Seit dem Kauf von von Indilinx durch OCZ blieb es um die Controller-Schmiede ruhig. Bis man nun mit der Octane versucht hat, das Erbe des erfolgreichen Indilinx Barefoot Controllers anzutreten. Das in unserem Fall vorliegende Modell mit 512 Gigabyte Speicherkapazität weist sequentielle Transferraten von maximal 480 Megabyte pro Sekunde lesend und 330 Megabyte pro Sekunde schreibend auf. Bezüglich den IOPS nennt der Hersteller 26'000 IOPS beim zufälligen Schreiben von 4k-Blöcken und 35'000 IOPS beim zufälligen Lesen.
Aufbau
Bei der Octane von OCZ handelt es sich um eine 512 Gigabyte fassende SSD, die auf einem Indilinx IDX300MOO-BC-Controller basiert und mit synchronen Intel NAND-Flash-Speicherbausteinen bestückt wurde. Diese wurden mit 25 Nanometer Strukturbreite gefertigt und haben die exakte Typenbezeichnung "29 F32B08JCME3". Diese weist darauf hin, dass die Speicherbausteine für 5'000 P/E-Zyklen spezifiziert sind und nach "ONFi 2.x"-Standard an den Controller angebunden wurden.
Lieferumfang
Im Lieferumfang enthalten ist die SSD selbst, ein Cover, ein kompaktes Handbuch und ein Sticker. OCZ versucht bei der Octane die Kosten grundlegend so tief wie möglich zu halten. Dementsprechend ist es auch nicht verwunderlich, dass OCZ in diesem Falle nicht mit einer maximalen Performance sondern mit einem attraktiven Preis pro Gigabyte punkten will.

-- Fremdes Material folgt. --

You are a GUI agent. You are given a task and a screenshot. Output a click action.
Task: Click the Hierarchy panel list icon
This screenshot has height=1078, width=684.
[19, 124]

Mit der Octane verfügt OCZ über eine SSD-Serie mit synchronem Speicher, die druch ein gutes Preis/Leistungs-Verhältnis auffällt. Vor allem die SATA-II-Variante, die hier zwar nicht getestet wurde, ist so günstig wie kein anderes Laufwerk. In unseren Tests massen wir 31'000 IOPS lesend respektive gut 20'000 IOPS schreibend. Somit handelt es sich bei der Octane mit 512 Gigabyte also um eine durchaus performante SSD.
Bei den sequentiellen Durchsatzraten sahen wir vor allem bei hohen Blockgrössen robuste Werte. Betrachtet man die Resultate beim sequentiellen Lesen, so findet man einen Maximal-Wert von 468 Megabyte pro Sekunde. Bezüglich sequentiellem Schreiben, findet man maximal 308 Megabyte pro Sekunde vor. Hält man sich vor Augen, dass es bei der Octane keine Rolle spielt, ob man nun komprimierbare Dateien verschiebt/kopiert oder solche, die nicht komprimierbar sind, dann könnte vor allem die SATA-II-Version dieser Platte gar als sehr schneller Massenspeicher gegenüber einer Festplatte bevorzugt werden.
Die OCZ Octane mit 512 GB erhält vier von fünf Sterne.
Die SATA-III Ausführung der OCZ Octane mit 512 Gigabyte gibt es zu einem Preis von zirka 790 Franken. Die Variante mit SATA-II-Interface erhält man bereits ab 570 Franken.